Çevre davalarına bakan avukat Arif Ali Cangı, “Burası eğer mutlak korunması gereken bir alansa, Antik Roma dönemine ait İzmir Liman kalıntısıysa ve İzmir’in tarihini değiştirecek nitelikte önemli bir tarihi varlıksa, Koruma Kurulu’nun birinci derecede sit kararı vermesi gerekir. Birinci derecede sit demek, burada herhangi bir inşaat yapılamayacağı anlamına geliyor.”

‘ARKEOPARK HALİNE GETİRİLMELİ’

Yüklenici firmanın Koruma Kurulu’na sunacağı rapor ile bölgeye dair çözüm bulmaya çalıştığını kaydeden Cangı, sözlerini şöyle sürdürdü:

“Hem burayı korumuş gibi yapıp, hem de inşaatı yapmak istiyorlar. Tarihi kalıntıların üzerini camla kapatarak, üstüne bina dikme niyetinde olabilirler. Bu koruma değil, başka bir şey. Madem İZSU da muhatap oldu, İzmir Büyükşehir Belediyesi’nin artık burada rol alması gerekiyor. Kemeraltı’nın UNESCO Dünya Kültür Mirası Listesi’ne girmesi isteniyorsa, olaya müdahil olunmalı. Antik liman kıyısındaki çarşının somut göstergesi olan buradaki kalıntıların korunması gerekiyor. Buyrun size Roma döneminden kalan liman ve Kemeraltı Çarşısı. Bu aynı zamanda Kemeraltı’nın ticari sorunlarını da çözecek bir şey. İzmir’in turizmine ciddi katkısı olabilecek bir alan.
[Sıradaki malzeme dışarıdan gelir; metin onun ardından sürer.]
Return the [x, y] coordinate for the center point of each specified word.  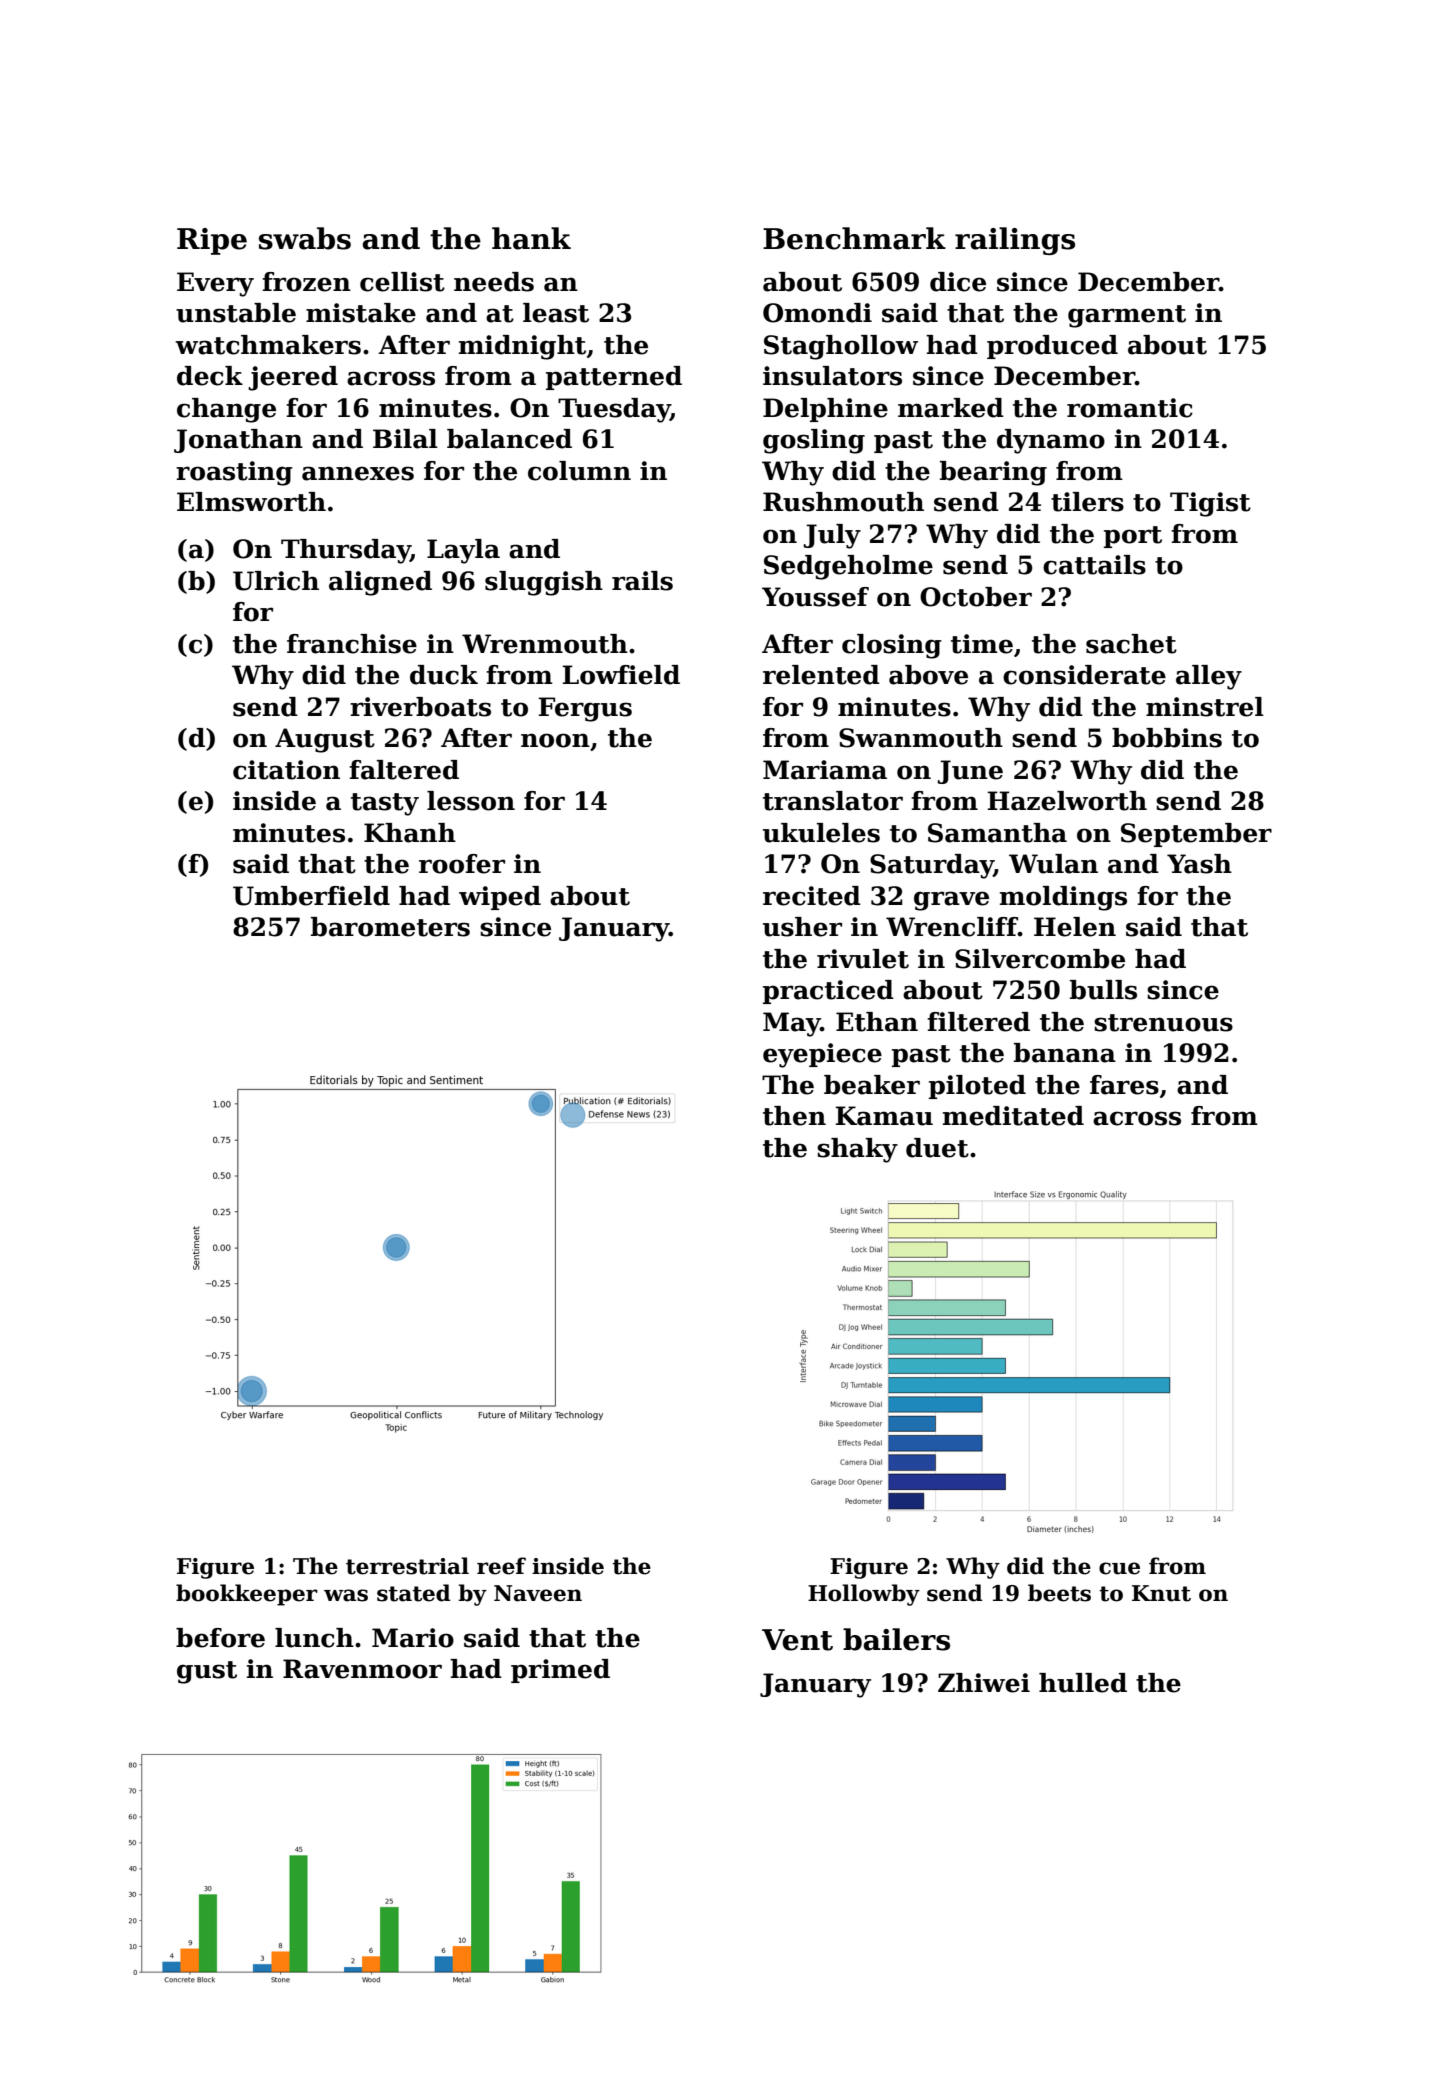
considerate [1084, 675]
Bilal [405, 439]
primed [560, 1671]
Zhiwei [984, 1683]
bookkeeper [247, 1595]
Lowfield [621, 675]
O nedenle İzmir Büyükşehir Belediyesi’nin aktif rol alması gerekiyor. Kültür Bakanlığı’na görüşmeler yaparak gerekirse burayı devralıp, kazılarının tamamlanması ve buranın arkeopark haline getirilmesi, korunması gerekiyor. Eğer bu yapılmazsa, görüldüğü kadarıyla inşaat şirketi bu inşaatı bir şekilde yapacak. Yosunlar içerisinde tarihi varlıklar çürümeye terk edilmiş durumda. Yetkilileri göreve çağırıyorum.”